• [Records for this task]
----------
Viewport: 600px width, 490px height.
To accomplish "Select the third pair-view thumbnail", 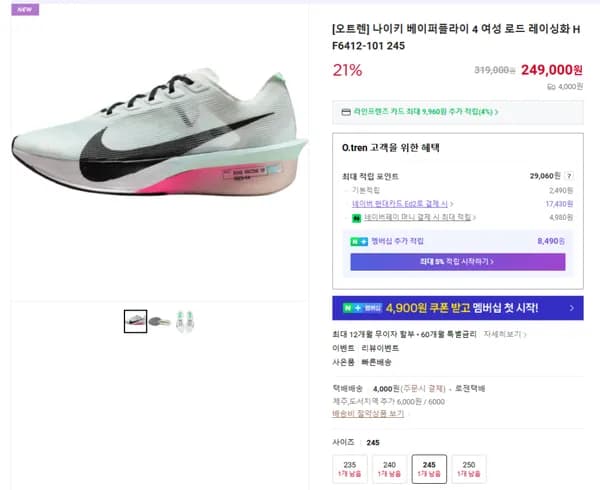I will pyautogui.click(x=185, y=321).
----------
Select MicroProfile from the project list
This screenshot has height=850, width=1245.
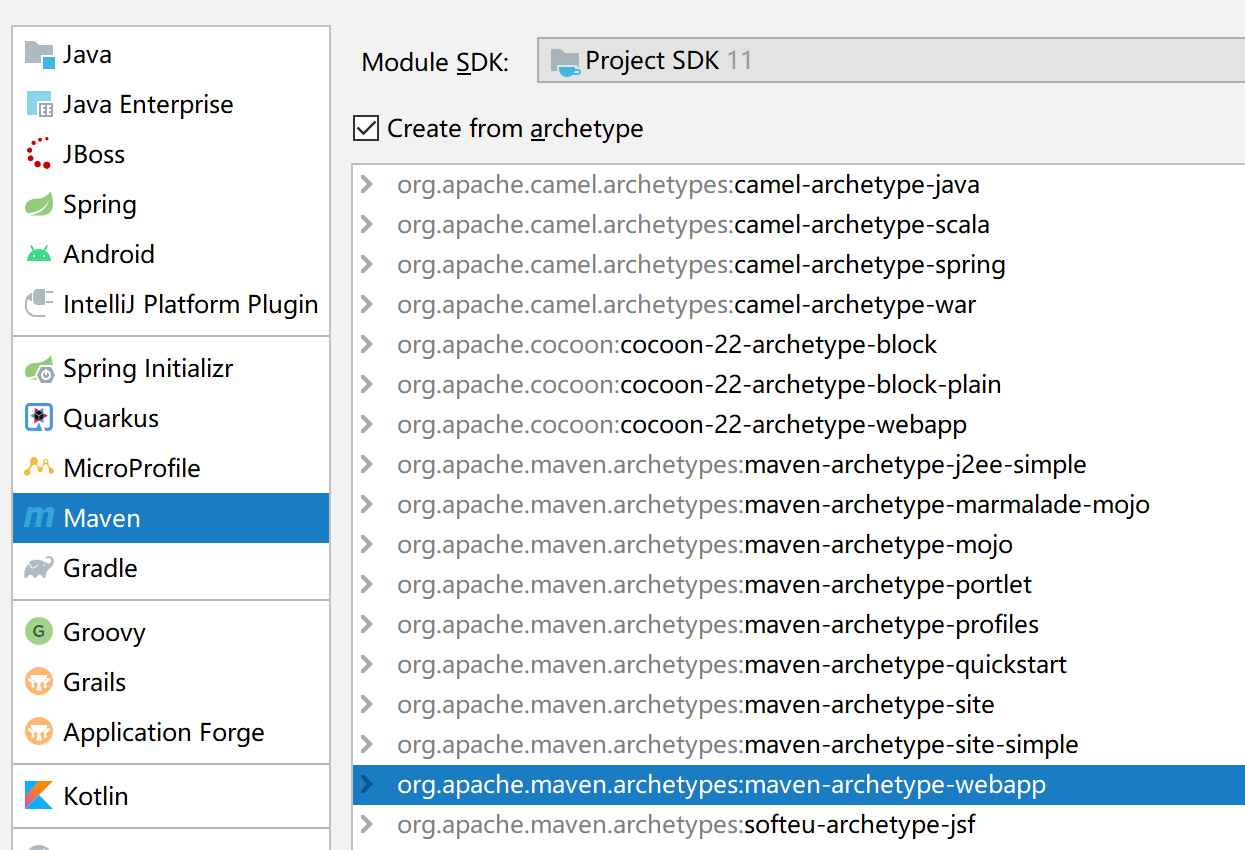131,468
----------
• [Task]
Show each line of the material that contains the word "height". Case counts.

• [Response to the exercise]
Viewport: 600px width, 490px height.
This screenshot has height=850, width=1245.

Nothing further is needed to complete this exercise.